Nugatorium et inertem vocant. Scis quosdam perverse loqui et
significare contraria. Felicem vocabant: quid ergo? erat?
Ne illud quidem curo, quod quibusdam nimis horridi animi videtur et
tetrici. Ariston aiebat malle se adulescentem tristem quam hilarem et
amabilem turbae; vinum enim bonum fieri quod recens
durum et asperum visum est; non pati aetatem quod in dolio placuit.
Sine eum tristem appellent et inimicum processibus suis: bene se
dabit in vetustate ipsa tristitia, perseveret modo colere virtutem,
perbibere liberalia studia, non illa quibus perfundi satis est, sed
haec quibus tingendus est animus.
“But
someone is certainly enjoying happiness.” Yes, the same way folk
enjoy wine. It is not the place of such people to persuade you that
being besieged by a crowd makes us happy. Parties descend on happy
people like tourists rushing upon a lake, whose waters they suck and
muck. “People call me a useless party-pooper if I refuse to go
along.” You already know that certain folk are perverse, and
indicate the opposite of whatever it is they say. They once called
you happy, remember? Were you? I
wouldn't care at all about such people seeing something savage and
fierce in the cast of my mind. Ariston (†)
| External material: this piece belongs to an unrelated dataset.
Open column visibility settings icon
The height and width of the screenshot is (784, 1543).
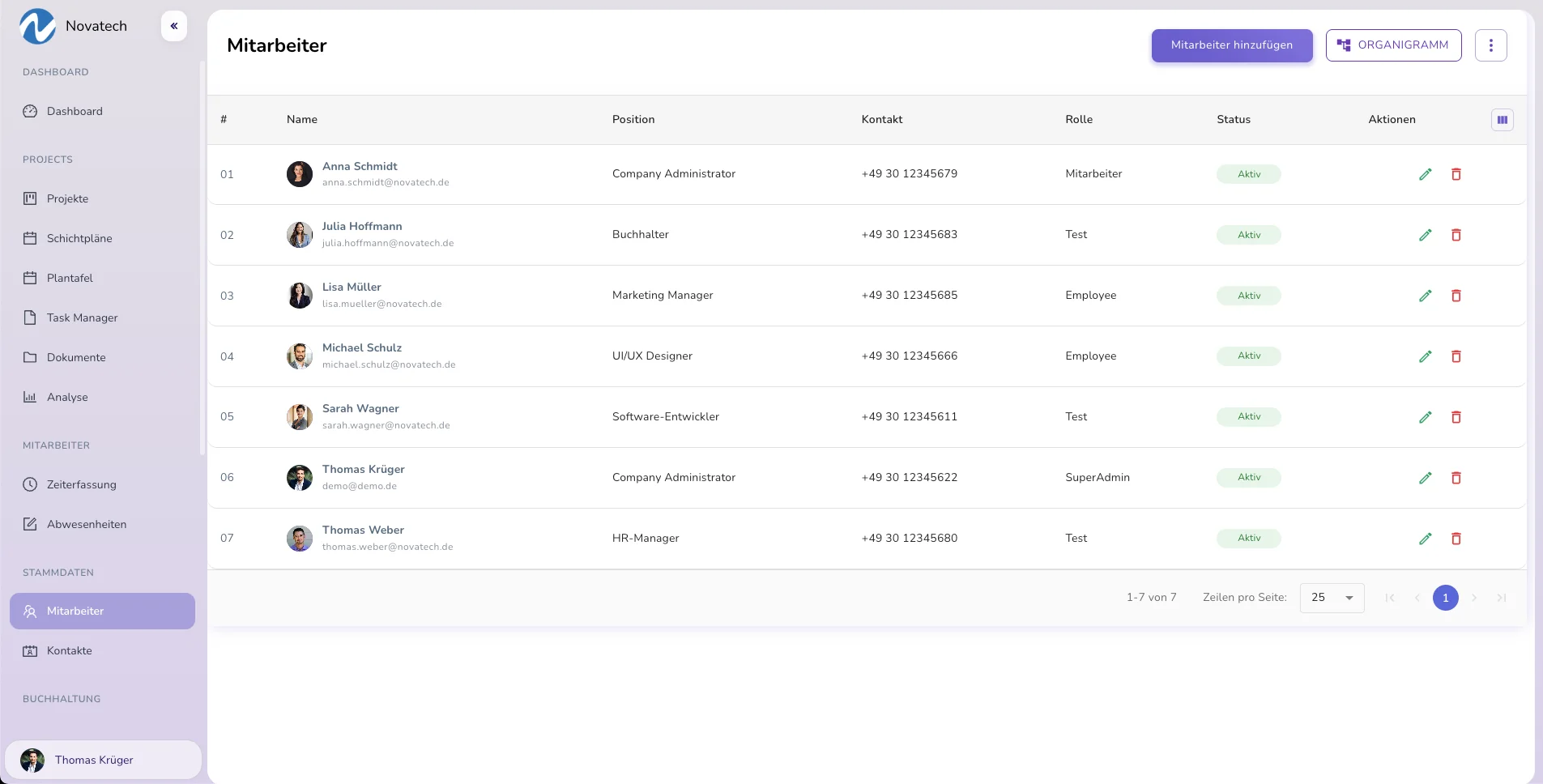click(1502, 120)
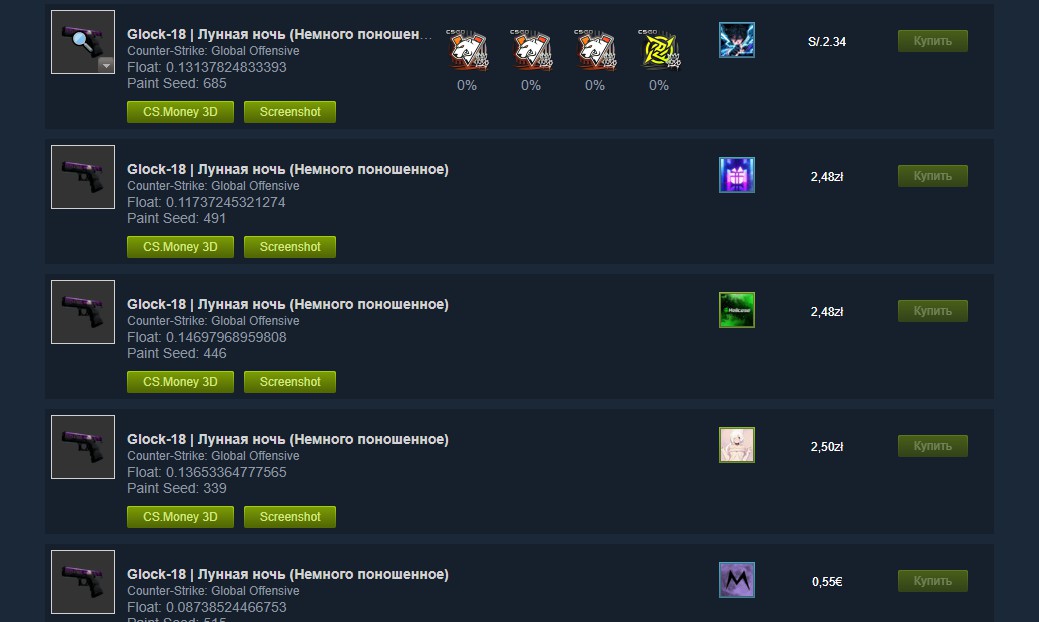
Task: Open the seller avatar beside the 2,50zł price
Action: 737,444
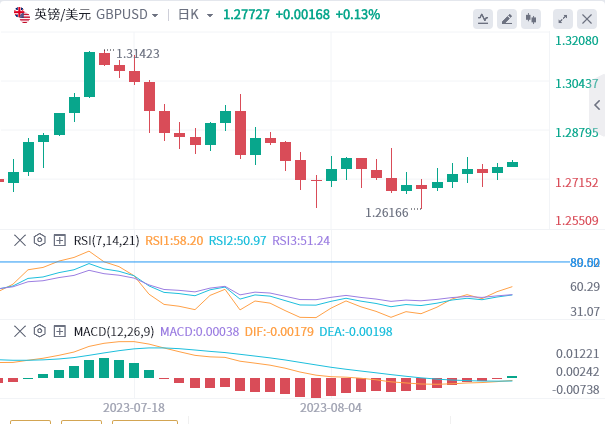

used to say that he preferred a sad young man to one merry
and close with the mob. That a good wine was one that seemed harsh
and bitter when first bottled. That our life will not suffer whatever
it is that has pleased us in our cups. Let the mobs call this
philosopher sad, an enemy to
his own enjoyment. They will give themselves a miserable old age,
while he just goes on cultivating his virtue, drinking as deep as he
can from the well of liberal studies: not the kind of studies it is
enough merely to have tasted, but those that profoundly imbue the
texture of your mind.
---
(†)
Ariston of Chios was a
pupil of Stoic
Zeno. His approach to the
teaching of the master was too skeptical for others (including
Chrysippus, who inherited Zeno's role in the Stoa).